Last week, we managed to avoid the worst of the heavy snow that had inconvenienced most of the UK. On Wednesday evening we held our Options evening for our Senior 3 Pupils and Parents.
Following on from the excellent Academic and Careers presentations from Mrs Lancaster and Mrs Gallagher (Morrisby Careers), I concluded with a brief overview of the Pastoral framework at Cransley School.
I referenced an element of Neurology that impacts upon the development of the teenage brain. Namely, neurones at the frontal cortex area of the brain and the limbic system. As a Pastoral practitioner, it is quite useful to have an understanding of the cause of occasional erratic and challenging behaviour from our pupils!
I remember vividly two extremely important pieces of advice that were handed to me many years ago at the beginning of my pastoral journey:
1. Be prepared to be let down – but don’t take it personally!
2. There are times when, to be fair, you need to be inconsistent!
Such advice correlates with the development of the teenage brain!
Sarah-Jayne Blakemore, a Professor of Cognitive Neuroscience provides an excellent editorial in the latest edition of the Chartered College of Teaching’s journal ‘Impact’ that served to expand further upon this extremely important subject.
Professor Blakemore states that Education changes the brain. Every time we learn a new fact, a new name or a new face, something in our brain will change!
In Professor Blakemore’s lab, she has undertaken a 15 year in depth study of adolescence that has resulted in the publication of her new book: ‘Inventing Ourselves’, due for release on 22nd March.
Brain imaging studies, in which children and adolescents are scanned in MRI scanners every two years, have shown that the brain undergoes protracted and substantial change during adolescence. Behaviours such as risk taking, decision making and learning all change during adolescence.

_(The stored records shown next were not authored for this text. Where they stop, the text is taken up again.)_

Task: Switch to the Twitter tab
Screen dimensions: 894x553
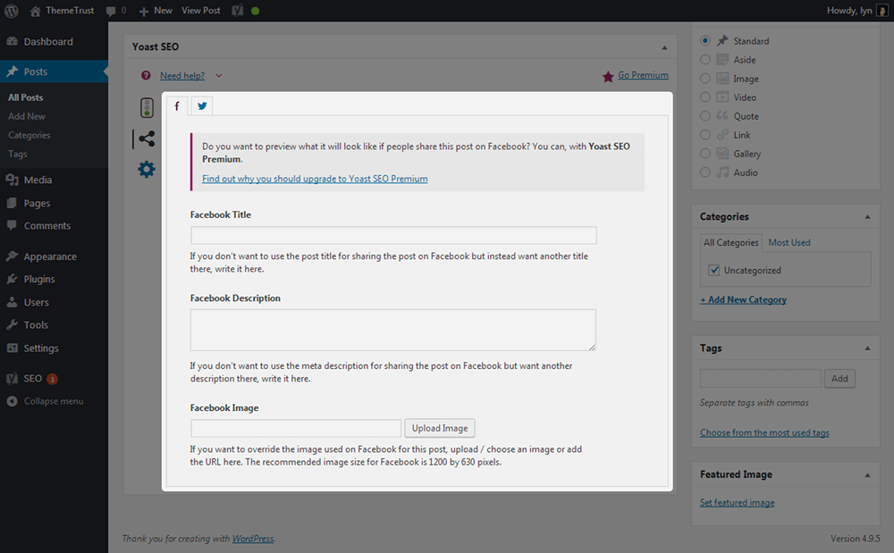Action: click(x=202, y=106)
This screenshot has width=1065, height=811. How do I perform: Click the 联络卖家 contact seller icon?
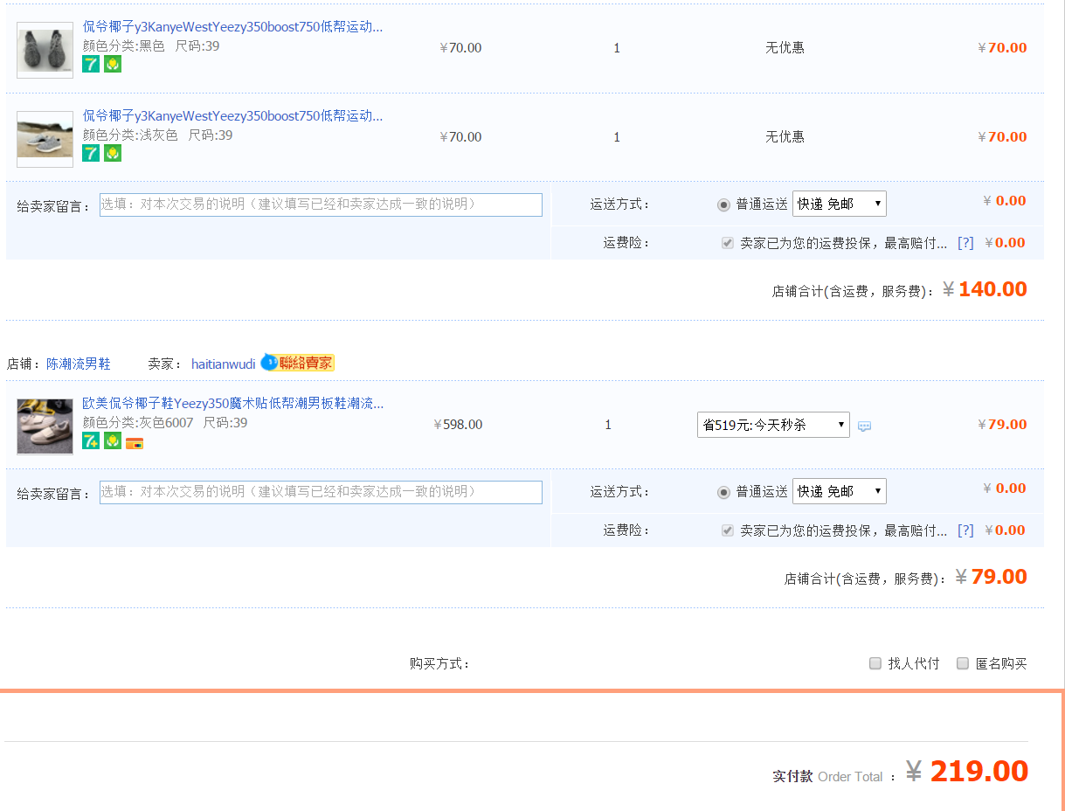(298, 363)
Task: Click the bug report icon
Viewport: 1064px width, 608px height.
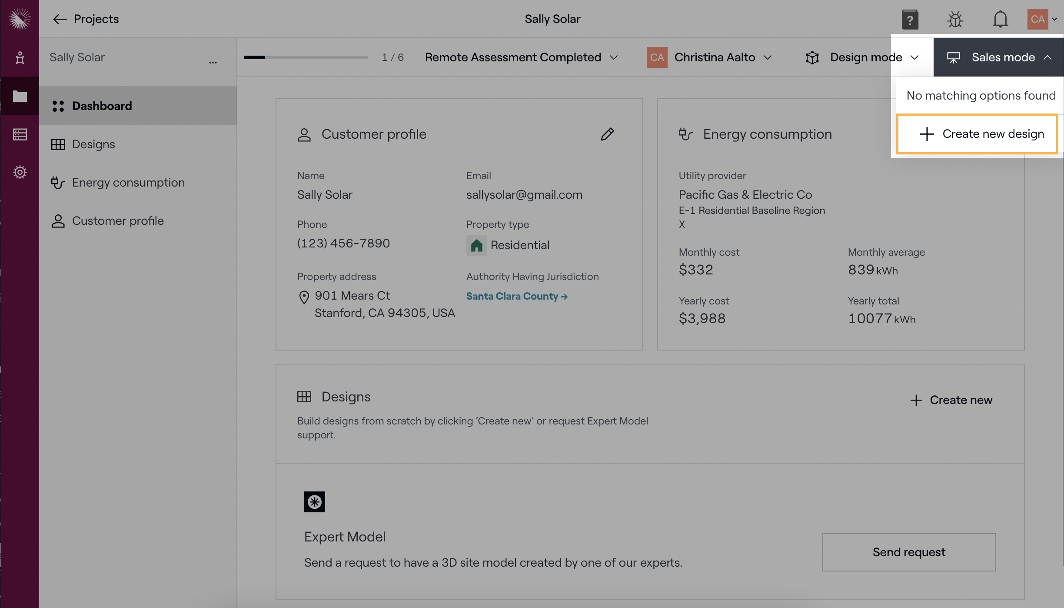Action: pos(955,20)
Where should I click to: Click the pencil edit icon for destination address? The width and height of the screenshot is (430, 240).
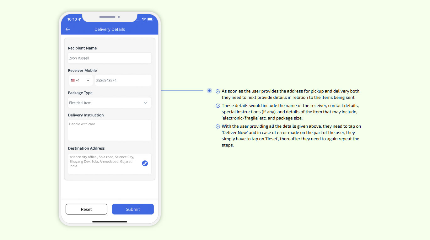(x=145, y=163)
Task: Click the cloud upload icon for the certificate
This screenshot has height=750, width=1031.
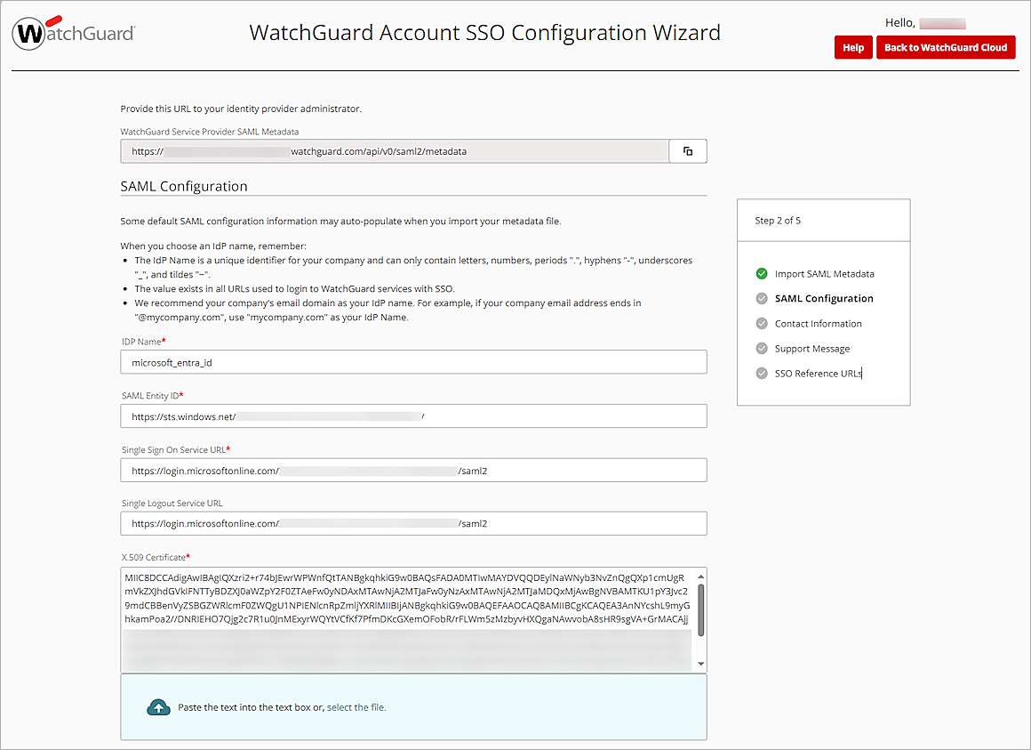Action: point(158,706)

I have often used Socrates’ description of the adolescent age group:
“The children now love luxury. They have bad manners, contempt for authority; they show disrespect for elders and love chatter in place of exercise”! (Socrates: 469-399 BC).
Or how about this quote:
“The World is passing through troubled times.
The young people of today think of nothing but themselves.
They have no reverence for parents or old age;
They are impatient of all restraint;
They talk as if they knew everything;
And what passes for wisdom with us, is foolishness to them.
As for the girls, they are immodest and unwomanly in speech, behaviour and dress.”
(Peter the Monk, 1274).
Unfortunately for Socrates and Peter the Monk, they did not have the benefit of MRI scanners to assist with making sense of adolescent behaviour!
Professor Blakemore claims that adolescence is a formative period of life, when the brain is changing in important ways, when neural pathways are malleable, and passion and creativity run high. We should understand this period of life, nurture it – and celebrate it!
I find it remarkable that, despite the challenges that adolescence presents to our pupils, they remain capable of producing such wonderful works of art, high quality academic content, sporting prowess, musical and dramatical talents.
I do hope that you can join us for the performance of a Midsummer Night’s Dream, on Friday 16th March, when such pupil talents will be showcased for all to see!